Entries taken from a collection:
- Opening Delimiter -
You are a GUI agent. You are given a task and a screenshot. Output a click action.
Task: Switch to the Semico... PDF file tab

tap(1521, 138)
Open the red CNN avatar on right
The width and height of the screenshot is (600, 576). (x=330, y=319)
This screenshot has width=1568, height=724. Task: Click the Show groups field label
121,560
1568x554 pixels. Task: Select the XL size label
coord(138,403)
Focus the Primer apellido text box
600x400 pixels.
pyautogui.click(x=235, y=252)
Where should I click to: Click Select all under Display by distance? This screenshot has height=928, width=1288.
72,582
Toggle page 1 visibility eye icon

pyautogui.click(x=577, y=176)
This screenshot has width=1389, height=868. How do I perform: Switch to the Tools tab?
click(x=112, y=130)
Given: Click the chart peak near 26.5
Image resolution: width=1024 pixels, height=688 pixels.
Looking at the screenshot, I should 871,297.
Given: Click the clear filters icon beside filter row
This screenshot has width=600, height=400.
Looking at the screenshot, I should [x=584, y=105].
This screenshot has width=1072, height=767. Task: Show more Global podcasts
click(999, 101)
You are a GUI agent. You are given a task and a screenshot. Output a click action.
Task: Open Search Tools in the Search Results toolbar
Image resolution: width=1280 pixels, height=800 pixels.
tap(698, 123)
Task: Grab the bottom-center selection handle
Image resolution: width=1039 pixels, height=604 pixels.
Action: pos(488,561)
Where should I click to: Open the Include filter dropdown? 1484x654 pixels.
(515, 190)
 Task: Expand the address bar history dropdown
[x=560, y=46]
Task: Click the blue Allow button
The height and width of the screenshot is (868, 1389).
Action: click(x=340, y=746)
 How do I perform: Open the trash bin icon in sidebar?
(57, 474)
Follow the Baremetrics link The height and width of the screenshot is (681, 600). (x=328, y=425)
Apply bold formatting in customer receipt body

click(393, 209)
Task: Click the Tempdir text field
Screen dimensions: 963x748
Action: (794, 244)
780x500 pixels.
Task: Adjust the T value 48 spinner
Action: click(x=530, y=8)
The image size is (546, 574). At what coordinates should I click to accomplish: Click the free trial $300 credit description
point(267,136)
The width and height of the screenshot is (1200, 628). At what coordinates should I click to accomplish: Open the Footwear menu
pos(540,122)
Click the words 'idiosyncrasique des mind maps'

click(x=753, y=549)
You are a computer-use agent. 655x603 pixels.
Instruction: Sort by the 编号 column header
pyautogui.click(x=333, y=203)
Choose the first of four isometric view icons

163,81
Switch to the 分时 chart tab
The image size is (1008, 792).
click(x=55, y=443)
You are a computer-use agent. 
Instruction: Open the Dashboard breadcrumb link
- Closing Delimiter -
REQUIRED ACTION:
Copy out each line of the data that includes the string "chart".

EXPECTED OUTPUT:
Given: Click the chart peak near 26.5
Switch to the 分时 chart tab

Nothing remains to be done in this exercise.